Pemilik Sah Sertifikat Merek Aroma Cempaka, Jatuh Bangun Dirundung Masalah

Sidi Janidi, Pemilik Sah Sertifikat Hak Merek Aroma Cempaka (DETAIL/Febri-Juan)

Gara-gara berselisih paham dengan sang ayah, ia akhirnya menafkahi delapan adiknya. Ia membangun rumah makan Aroma Cempaka dari nol. Namun berkali-kali dia diserang keluarga dan dirundung masalah.

SIDI Janidi hanya mengenyam pendidikan sampai kelas tiga SD. Ia terpaksa berhenti sekolah. Kalau tidak, maka adik-adiknya yang tak bersekolah. Adiknya delapan orang: tiga perempuan, lima laki-laki. Selepas putus sekolah, ia siang malam berdagang dan memilih ke luar dari rumah.

Sampai akhirnya, ia dipaksa pulang orang tuanya agar bisa membantu ekonomi keluarga. “Awalnya menolak pulang, tapi setiap hari didatangi ke kos. Suatu ketika, pakaian saya diambil dari kos, maka mau tidak mau, saya pun pulang,” ujar Sidi menceritakan kisahnya pada detail, Jumat 23 Juli 2021.

Tiga tahun kemudian, pada tahun 1987, Sidi yang berusia 21 tahun akhirnya membuka rumah makan di Cempaka Putih. Ia beri nama Aroma Cempaka.

Sejarah awalnya, ada pelanggan rutin di lorong perikanan, bengkel Akiong yang selalu beli di tempatnya. Ketika orang bertanya, beli nasi di mana? Mereka jawab di Cempaka. Seperti itu terus, sampai nama itu melekat di ingatan orang banyak. Ia kemudian menambahkan kata ‘Aroma’ di depannya. Jadilah ‘Aroma Cempaka’.

Ayahnya membuka jahitan di sebelah rumah makan. Selama itu pula, sang ayah yang berbelanja ke pasar. Selebihnya, Sidi sendiri yang mengerjakan. Mulai dari memeras santan secara manual, menggiling cabai, memasak sampai membungkus nasi.

“Saya buka siang karena malamnya saya waktu itu masih jualan rokok di pasar. Tapi karena rumah makan semakin ramai, saya berhenti berjualan rokok dan fokus buka rumah makan,” ujar Sidi mengenang.
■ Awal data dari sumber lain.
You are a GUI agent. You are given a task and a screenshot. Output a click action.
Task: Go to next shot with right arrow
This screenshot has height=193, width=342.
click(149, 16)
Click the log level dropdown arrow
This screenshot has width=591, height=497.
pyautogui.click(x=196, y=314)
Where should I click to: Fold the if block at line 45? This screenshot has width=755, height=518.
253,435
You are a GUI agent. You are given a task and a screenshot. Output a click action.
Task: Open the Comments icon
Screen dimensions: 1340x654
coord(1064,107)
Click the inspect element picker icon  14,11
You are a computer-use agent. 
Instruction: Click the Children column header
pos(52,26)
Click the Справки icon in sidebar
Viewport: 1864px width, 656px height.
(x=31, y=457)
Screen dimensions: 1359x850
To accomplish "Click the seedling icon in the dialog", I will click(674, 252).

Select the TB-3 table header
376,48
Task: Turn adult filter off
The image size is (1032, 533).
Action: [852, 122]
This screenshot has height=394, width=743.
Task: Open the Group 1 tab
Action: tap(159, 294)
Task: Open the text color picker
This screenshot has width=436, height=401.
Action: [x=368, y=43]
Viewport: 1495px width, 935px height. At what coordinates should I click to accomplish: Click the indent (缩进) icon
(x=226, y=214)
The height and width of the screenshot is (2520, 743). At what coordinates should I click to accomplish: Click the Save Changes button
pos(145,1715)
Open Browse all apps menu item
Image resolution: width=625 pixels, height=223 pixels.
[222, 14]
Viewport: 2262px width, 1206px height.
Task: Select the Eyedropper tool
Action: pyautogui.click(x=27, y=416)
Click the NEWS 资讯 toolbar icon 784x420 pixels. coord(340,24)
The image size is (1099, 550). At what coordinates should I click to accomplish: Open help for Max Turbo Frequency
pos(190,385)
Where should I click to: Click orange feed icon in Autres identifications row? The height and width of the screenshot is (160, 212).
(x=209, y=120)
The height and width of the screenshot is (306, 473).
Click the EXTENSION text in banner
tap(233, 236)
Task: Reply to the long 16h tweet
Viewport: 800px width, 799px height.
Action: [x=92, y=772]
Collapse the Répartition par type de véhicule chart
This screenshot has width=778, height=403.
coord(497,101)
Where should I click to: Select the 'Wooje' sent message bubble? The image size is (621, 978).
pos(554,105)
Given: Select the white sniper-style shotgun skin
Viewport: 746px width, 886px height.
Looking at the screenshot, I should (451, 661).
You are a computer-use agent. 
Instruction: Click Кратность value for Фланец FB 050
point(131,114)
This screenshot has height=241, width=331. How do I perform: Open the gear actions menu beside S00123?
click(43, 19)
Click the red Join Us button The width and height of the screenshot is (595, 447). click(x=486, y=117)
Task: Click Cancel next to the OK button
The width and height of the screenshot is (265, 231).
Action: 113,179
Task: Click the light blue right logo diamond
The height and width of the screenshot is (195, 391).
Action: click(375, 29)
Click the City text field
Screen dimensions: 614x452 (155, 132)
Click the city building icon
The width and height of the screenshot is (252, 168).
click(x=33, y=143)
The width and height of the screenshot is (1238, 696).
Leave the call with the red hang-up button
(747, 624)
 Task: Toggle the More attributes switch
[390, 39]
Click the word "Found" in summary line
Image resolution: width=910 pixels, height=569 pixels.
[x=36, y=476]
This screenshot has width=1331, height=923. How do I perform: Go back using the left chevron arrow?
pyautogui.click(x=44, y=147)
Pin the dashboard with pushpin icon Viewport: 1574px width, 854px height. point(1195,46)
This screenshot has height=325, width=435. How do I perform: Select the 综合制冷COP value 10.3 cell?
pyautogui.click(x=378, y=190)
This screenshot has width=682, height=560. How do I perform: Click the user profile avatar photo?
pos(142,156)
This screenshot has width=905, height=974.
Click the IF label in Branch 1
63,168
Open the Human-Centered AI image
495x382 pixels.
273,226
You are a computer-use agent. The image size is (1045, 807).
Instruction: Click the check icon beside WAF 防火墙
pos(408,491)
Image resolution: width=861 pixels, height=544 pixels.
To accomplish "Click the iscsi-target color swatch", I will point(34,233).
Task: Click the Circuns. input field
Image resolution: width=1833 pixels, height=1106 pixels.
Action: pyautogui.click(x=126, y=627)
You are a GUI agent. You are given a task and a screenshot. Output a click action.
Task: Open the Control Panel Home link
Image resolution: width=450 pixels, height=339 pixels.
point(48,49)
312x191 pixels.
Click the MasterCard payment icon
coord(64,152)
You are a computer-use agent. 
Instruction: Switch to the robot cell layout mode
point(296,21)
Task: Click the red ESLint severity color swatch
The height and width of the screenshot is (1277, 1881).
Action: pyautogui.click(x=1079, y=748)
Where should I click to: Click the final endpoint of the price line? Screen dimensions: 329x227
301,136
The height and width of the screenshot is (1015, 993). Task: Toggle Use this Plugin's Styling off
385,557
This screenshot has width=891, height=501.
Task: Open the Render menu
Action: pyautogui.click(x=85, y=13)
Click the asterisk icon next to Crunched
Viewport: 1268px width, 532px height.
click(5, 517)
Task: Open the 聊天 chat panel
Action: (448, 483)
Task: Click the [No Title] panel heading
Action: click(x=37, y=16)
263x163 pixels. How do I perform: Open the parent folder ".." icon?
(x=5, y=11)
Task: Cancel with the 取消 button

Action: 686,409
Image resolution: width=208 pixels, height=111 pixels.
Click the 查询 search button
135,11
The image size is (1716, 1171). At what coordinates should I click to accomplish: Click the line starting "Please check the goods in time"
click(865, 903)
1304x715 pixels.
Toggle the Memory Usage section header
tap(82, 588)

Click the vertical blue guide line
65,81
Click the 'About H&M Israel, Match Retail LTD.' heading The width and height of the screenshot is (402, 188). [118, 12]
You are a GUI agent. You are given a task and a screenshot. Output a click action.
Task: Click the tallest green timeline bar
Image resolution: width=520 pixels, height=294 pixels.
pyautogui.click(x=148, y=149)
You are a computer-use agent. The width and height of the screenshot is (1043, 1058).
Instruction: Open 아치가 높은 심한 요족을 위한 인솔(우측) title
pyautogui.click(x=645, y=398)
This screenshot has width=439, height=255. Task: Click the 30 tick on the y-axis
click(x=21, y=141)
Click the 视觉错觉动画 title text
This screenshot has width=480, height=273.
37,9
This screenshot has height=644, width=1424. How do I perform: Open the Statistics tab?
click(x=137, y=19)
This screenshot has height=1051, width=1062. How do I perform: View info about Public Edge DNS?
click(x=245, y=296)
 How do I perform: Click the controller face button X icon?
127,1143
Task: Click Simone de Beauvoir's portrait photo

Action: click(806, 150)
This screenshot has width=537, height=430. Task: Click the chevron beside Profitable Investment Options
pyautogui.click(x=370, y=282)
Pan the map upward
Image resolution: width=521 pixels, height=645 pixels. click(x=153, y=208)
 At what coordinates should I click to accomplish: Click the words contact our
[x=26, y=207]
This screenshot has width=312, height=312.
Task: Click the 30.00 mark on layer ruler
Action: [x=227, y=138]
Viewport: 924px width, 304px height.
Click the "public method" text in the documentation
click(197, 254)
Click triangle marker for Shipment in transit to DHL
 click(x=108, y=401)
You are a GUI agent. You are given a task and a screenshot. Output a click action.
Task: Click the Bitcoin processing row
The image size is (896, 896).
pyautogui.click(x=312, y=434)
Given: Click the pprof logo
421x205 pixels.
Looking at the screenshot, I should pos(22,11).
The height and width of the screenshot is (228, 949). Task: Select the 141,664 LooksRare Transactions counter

Ia sempat selisih paham dengan sang ayah. Gara-garanya, Sidi buka rumah makan selama 24 jam, bahkan di bulan puasa juga. Ayah menentang. Ironisnya, uang hasil jualan diambil semua oleh ayahnya.

“Uang belanja tidak pernah dikembalikan kepada saya. Daripada ribut berkepanjangan, saya pindah ke Tugu Adipura Thehok, buka rumah makan di sana,” ucapnya.

Setelah beberapa waktu berjalan, ayahnya mengajak berdialog. Lagi-lagi mereka tak menemukan kata sepaham. Akhirnya, Sidi ditantang ayahnya bikin perjanjian tertulis untuk mengurus semua adiknya. Ayahnya pulang ke Padang, Sumatra Barat.

“Kalau kamu sanggup mengurusi adik-adikmu, kita buat perjanjian, tandatangan. Ayah bilang begitu. Kalau tanggungjawab itu dilimpahkan di pundak saya, saya berkomitmen, saya akan tetap pikul. Saya sanggupi dan akhirnya bapak pulang ke Padang,” kata Sidi.

Setelah deal, Sidi kembali melanjutkan rumah makan Aroma Cempaka di Cempaka Putih. Baru beberapa bulan, ia kembali diterpa masalah baru. Pada 7 Juli 1988, ia diminta pindah. Ada pihak yang tak senang melihat rumah makan Aroma Cempaka semakin ramai.

Karena ia mengontrak jangka panjang, ada yang berharap mereka cepat pindah. Atau barangkali, pemilik toko ingin menaikkan harga sewa. Padahal waktu itu kontrak baru akan habis tahun 1992. Tekanan itu membuat Sidi mengambil keputusan cepat.

Sidi menjual kios 2 pintu di Pasar Informal miliknya. Hasil penjualannya, ia bayarkan buat sewa toko di sebelah rumah makan Aroma Cempaka selama 10 tahun, terhitung sejak tahun 1992 hingga tahun 2002. Begitu habis kontrakan rumah makan Aroma Cempaka pada tahun 1992, ia tinggal pindah ke sebelah.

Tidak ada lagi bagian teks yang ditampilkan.